Having read about your reader’s dilemma regarding his child’s circumcision, I’d recommend that he go ahead and do it. I had issues with phimosis in adolescence and actually needed a circumcision, but I had to wait until I had health insurance to get one. I remained a virgin through college because I was too afraid of something bad happening during sex, which I will forever regret, even though I am happily married now.

One of the first things I did after getting healthcare coverage through a job was to get a circumcision. I was 24 then, and I can attest as to how terrible it is. Imagine getting multiple shots of local anesthetic on your johnson, feeling the sutures being sewn because the anaesthetic is wearing out, and having the whole thing witnessed by four nurses, presumably because of the sheer novelty of an adult circumcision. The recovery is equally horrendous, with painful mid-sleep boners and the skin of my glans getting chapped and flaking off. I took three days off work when I was told one would suffice.

When all was said and done, I had a scarred dick that lost a lot of its sensitivity, but that was mitigated by the lost fear of actually using my penis.

So having experienced circumcision as a grown man, I can attest that it is a barbaric experience. Performing it on a newborn child does not change that. I do not plan on having my children circumcised, if I have any. Still, if it is an issue of medical necessity – which it can be – the sooner it gets dealt with, the better. Once puberty hits and shame becomes inevitably correlated with private parts, a lot of damage can be done.

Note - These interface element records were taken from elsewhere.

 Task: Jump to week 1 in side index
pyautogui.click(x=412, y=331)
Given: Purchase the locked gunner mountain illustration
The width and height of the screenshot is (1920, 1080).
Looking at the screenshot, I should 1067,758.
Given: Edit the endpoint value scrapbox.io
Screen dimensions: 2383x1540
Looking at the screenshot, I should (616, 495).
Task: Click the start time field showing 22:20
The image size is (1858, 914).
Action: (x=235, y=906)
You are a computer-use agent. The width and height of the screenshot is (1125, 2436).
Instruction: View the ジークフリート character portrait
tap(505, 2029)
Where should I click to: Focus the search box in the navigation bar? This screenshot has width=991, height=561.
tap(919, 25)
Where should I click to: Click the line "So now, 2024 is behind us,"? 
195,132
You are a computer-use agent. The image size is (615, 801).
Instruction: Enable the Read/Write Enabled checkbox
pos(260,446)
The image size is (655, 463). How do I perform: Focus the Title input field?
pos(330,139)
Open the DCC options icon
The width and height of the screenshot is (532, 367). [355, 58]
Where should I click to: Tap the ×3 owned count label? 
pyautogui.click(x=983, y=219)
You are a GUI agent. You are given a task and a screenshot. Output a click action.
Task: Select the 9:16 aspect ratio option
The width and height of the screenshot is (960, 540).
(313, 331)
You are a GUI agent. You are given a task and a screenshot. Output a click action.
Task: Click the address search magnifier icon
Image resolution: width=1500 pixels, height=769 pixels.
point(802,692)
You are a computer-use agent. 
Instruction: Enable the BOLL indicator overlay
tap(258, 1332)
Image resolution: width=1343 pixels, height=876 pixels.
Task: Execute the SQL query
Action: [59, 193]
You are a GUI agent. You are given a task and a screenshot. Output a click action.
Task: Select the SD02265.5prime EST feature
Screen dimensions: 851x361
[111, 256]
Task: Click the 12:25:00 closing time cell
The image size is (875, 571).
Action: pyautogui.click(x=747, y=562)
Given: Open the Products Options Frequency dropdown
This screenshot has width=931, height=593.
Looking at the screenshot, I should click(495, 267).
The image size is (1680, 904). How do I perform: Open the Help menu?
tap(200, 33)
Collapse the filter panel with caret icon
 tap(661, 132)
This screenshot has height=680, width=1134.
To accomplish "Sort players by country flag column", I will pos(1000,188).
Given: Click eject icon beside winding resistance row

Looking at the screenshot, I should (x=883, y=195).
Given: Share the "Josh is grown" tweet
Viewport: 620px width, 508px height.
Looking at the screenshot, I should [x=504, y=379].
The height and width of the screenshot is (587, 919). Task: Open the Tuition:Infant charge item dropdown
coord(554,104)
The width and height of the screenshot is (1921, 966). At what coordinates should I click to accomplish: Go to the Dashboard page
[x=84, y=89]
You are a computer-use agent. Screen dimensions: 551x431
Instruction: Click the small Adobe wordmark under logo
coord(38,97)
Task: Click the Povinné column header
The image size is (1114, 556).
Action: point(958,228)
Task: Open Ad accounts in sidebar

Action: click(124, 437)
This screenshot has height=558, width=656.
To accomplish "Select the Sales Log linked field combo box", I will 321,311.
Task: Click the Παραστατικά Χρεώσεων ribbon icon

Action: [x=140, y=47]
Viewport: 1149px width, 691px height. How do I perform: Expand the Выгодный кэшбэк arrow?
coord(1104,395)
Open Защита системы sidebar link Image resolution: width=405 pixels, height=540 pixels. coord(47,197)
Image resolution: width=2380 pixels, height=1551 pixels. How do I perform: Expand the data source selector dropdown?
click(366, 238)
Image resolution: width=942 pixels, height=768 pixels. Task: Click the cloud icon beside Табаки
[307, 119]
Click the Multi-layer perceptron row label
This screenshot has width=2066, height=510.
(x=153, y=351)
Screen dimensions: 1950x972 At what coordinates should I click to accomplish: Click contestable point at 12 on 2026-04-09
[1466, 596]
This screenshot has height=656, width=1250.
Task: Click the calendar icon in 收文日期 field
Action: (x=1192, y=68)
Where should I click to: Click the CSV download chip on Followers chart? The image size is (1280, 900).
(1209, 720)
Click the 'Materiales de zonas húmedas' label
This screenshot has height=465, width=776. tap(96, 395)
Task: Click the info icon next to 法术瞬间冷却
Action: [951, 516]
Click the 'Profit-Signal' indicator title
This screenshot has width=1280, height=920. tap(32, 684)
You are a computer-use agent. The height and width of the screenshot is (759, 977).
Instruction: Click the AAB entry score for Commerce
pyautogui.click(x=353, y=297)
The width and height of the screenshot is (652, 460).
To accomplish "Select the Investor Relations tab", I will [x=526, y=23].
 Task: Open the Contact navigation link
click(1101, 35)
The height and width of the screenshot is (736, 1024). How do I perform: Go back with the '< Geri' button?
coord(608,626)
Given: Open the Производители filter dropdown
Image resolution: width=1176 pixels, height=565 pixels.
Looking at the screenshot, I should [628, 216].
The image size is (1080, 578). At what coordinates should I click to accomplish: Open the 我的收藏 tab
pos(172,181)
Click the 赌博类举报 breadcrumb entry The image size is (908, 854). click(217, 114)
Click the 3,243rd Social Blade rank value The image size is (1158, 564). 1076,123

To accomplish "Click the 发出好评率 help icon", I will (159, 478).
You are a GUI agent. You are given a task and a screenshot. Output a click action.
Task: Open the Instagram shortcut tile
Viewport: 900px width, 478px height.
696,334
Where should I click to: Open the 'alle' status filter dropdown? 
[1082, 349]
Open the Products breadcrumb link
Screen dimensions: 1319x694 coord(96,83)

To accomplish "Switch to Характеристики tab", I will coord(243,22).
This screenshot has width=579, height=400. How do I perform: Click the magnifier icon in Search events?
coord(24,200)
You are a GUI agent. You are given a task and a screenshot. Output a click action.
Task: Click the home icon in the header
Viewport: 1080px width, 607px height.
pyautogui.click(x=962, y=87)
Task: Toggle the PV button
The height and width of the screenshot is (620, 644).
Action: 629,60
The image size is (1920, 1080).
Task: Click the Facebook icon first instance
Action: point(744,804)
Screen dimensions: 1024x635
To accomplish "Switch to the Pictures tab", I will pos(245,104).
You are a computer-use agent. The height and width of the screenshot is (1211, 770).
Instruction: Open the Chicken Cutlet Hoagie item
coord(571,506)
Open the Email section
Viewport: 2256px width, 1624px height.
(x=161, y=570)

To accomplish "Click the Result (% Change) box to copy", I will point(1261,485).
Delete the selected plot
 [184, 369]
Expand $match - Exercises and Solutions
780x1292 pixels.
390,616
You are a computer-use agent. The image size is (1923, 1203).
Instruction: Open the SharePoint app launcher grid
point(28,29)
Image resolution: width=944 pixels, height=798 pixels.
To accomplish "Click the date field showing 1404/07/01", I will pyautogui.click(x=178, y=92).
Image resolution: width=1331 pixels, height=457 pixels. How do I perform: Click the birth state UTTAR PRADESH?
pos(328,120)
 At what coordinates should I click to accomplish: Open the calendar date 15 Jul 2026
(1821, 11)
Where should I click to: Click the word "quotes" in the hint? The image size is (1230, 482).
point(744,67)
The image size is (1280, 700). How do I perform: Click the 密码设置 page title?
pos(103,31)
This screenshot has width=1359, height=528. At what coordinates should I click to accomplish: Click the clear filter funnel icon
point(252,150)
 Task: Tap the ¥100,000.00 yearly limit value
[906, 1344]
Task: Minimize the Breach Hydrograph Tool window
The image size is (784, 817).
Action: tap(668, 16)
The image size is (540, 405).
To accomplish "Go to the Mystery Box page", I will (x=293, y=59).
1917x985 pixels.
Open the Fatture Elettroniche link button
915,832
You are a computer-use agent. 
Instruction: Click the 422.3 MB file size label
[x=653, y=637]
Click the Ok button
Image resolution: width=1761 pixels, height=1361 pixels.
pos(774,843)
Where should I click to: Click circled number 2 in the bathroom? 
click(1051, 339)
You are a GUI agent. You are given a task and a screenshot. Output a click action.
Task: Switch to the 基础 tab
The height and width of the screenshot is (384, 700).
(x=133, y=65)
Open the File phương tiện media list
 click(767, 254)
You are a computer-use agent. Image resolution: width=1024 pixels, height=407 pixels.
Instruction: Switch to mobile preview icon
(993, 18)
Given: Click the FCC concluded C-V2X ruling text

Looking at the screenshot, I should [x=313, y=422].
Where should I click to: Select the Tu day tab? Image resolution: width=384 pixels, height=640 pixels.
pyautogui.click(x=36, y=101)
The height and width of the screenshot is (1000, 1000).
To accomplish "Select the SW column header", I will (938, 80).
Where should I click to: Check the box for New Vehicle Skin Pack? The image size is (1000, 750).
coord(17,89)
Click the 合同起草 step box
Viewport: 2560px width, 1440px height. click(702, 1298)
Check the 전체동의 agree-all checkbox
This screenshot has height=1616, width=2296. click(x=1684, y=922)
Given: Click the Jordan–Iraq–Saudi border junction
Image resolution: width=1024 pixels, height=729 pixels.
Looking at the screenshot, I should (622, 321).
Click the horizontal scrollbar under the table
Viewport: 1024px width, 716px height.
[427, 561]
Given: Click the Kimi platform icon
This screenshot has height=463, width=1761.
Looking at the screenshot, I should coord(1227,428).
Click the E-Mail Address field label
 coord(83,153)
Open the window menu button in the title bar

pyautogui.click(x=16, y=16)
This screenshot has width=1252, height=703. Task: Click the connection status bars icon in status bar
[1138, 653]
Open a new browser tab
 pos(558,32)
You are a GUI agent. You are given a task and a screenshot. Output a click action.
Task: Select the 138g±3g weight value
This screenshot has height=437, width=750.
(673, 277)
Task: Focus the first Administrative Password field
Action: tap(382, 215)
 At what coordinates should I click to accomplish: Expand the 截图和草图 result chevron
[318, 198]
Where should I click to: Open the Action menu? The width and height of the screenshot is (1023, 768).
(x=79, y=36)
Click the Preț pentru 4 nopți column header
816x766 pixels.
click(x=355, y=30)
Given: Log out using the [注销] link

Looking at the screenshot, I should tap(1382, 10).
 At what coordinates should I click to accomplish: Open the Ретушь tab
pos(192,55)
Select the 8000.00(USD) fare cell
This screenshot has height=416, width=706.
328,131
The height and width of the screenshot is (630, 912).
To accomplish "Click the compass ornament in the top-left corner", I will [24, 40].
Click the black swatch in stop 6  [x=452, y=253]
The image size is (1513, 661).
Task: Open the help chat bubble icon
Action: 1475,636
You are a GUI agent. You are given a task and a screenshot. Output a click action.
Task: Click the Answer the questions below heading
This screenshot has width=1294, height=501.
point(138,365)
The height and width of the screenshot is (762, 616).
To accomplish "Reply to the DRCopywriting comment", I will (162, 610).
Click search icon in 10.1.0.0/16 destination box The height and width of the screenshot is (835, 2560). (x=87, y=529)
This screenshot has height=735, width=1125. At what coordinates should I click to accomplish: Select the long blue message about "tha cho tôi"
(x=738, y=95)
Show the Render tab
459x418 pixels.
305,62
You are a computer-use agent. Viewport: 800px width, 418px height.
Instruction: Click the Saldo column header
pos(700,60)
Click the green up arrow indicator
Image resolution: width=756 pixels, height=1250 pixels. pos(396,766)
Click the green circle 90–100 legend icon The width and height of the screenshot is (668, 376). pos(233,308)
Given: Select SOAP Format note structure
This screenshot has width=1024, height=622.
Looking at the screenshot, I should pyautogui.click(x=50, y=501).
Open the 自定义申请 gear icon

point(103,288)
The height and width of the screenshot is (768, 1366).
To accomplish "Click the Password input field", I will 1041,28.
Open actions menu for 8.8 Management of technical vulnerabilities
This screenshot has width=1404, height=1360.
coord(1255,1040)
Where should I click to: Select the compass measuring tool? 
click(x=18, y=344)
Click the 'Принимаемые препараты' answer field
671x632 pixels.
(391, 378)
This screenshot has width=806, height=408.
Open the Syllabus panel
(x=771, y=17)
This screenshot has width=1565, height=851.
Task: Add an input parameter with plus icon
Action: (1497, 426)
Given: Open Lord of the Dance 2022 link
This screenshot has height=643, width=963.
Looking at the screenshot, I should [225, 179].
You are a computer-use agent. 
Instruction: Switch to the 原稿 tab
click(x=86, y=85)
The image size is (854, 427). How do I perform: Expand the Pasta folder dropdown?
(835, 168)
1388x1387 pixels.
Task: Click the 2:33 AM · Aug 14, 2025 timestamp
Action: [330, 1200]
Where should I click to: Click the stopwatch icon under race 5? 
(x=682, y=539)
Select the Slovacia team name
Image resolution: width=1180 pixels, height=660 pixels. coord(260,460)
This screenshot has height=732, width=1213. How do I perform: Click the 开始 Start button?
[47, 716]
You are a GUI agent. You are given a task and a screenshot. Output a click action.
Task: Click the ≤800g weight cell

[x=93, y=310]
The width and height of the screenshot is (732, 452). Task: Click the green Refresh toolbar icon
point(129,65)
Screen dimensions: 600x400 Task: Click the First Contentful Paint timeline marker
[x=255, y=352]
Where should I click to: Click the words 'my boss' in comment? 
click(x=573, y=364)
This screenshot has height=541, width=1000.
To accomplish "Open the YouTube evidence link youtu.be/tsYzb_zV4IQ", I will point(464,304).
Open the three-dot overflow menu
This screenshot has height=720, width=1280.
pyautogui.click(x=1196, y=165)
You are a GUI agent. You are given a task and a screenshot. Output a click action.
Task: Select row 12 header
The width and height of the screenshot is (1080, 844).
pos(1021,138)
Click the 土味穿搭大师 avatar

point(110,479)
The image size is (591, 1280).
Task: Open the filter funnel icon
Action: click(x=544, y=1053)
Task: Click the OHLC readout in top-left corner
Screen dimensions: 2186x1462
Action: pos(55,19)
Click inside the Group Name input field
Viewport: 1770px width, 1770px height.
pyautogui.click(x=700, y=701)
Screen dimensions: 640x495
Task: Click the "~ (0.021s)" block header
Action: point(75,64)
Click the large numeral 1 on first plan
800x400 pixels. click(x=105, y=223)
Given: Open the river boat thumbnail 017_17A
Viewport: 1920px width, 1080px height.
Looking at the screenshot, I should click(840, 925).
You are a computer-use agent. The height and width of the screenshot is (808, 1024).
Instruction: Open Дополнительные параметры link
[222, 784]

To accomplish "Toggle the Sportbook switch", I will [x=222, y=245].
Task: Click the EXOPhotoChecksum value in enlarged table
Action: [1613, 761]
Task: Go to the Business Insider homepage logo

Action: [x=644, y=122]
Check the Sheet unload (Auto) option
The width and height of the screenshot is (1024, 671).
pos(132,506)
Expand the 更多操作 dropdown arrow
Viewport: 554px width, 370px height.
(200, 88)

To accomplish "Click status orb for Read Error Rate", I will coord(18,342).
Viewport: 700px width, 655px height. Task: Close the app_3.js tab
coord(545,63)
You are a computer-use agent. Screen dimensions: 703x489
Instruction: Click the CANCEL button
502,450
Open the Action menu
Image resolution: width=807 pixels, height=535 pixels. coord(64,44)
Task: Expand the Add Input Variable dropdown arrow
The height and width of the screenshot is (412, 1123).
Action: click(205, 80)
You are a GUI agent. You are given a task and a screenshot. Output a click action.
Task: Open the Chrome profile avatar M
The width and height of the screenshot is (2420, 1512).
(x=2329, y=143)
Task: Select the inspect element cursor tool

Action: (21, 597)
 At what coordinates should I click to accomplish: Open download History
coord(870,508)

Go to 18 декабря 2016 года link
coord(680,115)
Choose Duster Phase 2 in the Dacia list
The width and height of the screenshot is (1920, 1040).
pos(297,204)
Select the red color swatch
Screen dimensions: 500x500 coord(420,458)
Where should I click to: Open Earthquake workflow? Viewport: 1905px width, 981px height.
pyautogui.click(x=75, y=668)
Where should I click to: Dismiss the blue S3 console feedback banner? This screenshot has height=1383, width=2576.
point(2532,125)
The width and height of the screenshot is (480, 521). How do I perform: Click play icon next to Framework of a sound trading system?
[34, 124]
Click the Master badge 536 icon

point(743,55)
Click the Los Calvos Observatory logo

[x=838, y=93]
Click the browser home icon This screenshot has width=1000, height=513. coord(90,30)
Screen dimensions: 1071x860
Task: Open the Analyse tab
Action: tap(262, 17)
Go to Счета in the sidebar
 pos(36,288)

Another suggests a novel solution:

Why do stories on circumcision never discuss the “dorsal slit” procedure, which leaves the foreskin intact? This simple procedure combines the health benefits of circumcision with all the pleasure of remaining intact. While I do not advocate routine mutilation, this neatly resolves the issue for anyone with retraction problems.  Those seeking middle-ground might consider this compromise.

A colleague of a reader seems to have done just that:

The image that came to me when I read your post was when I was working in a very busy neonatal unit. The head of the department did the circumcisions if the child did not have a pediatrician yet. I came on to work one morning and was so shocked when I pulled back the diaper to reveal something – to my eyes – that was horribly wrong. It looked like a mutilation, and I have seen lots of circs (performed by the pediatricians on their patients – this was the first one I saw that the neonatologist had performed).

I immediately went to find him and asked him to come and take a look. I thought he would really want to know – thinking that there was swelling or infection or some thing gone awry. He made a rather sniping comment – that I had been to Paris and seen the best or something to that effect. What I learned about this doctor is that he did not like to do circumcisions and so he performed a “mini circ” – essentially just nipping a bit off. Everybody is happy.